Conclusion and costs
[249] For the reasons given above, I dismiss the action in its entirety.
[250] If the parties are not able to resolve costs, Dr. Fargher and Mr. Sanderson and the hospital may each deliver a costs submission of no more than five double-spaced pages (exclusive of bill of costs and offers to settle if any) to be emailed to my judicial assistant on or before January 10, 2023. Dr. Sherwani may file a single responding submission of no more than seven double-spaced pages (exclusive of bill of costs and offers to settle if any) on or before January 17, 2023. No reply submissions are to be filed without leave.
Robert Centa J.
Released: January 3, 2023
CITATION: Sherwani v. Fargher, 2023 ONSC 20
COURT FILE NO.: CV-12-00466961-0000
DATE: 20230103
ONTARIO
SUPERIOR COURT OF JUSTICE
BETWEEN:
Aamir Sherwani
Plaintiff
– and –
Terence Fargher, Donald Sanderson, and West Parry Sound Health Centre
Defendants
REASONS FOR JUDGMENT
Robert Centa J.
Released: January 3, 2023
[^1]: Abramson v. Medical Advisory Committee (North York General Hospital), 2011 CanLII 93929 (Ont. H.P.A.R.B.), at para. 54.
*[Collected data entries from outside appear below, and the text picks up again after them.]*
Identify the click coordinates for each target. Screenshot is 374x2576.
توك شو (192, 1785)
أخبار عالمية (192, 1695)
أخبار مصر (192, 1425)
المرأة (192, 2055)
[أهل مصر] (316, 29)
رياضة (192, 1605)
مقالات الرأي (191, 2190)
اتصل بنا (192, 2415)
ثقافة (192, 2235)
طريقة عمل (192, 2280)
[^2]: Dr. Sherwani’s privileges did not include privileges to perform Caesarean sections until June 14, 2010, but nothing turns on that issue.
[^3]: Someone in the hospital administration stamped the letter as having been received on July 19, 2010, at 2:30 p.m. I do not think anything turns on the difference between the date of the letter and the stamp.
[^4]: Someone in the hospital administration stamped the letter as having been received on July 19, 2010, at 2:30 p.m. Again, I do not think anything turns on the difference between the date of the letter and the stamp.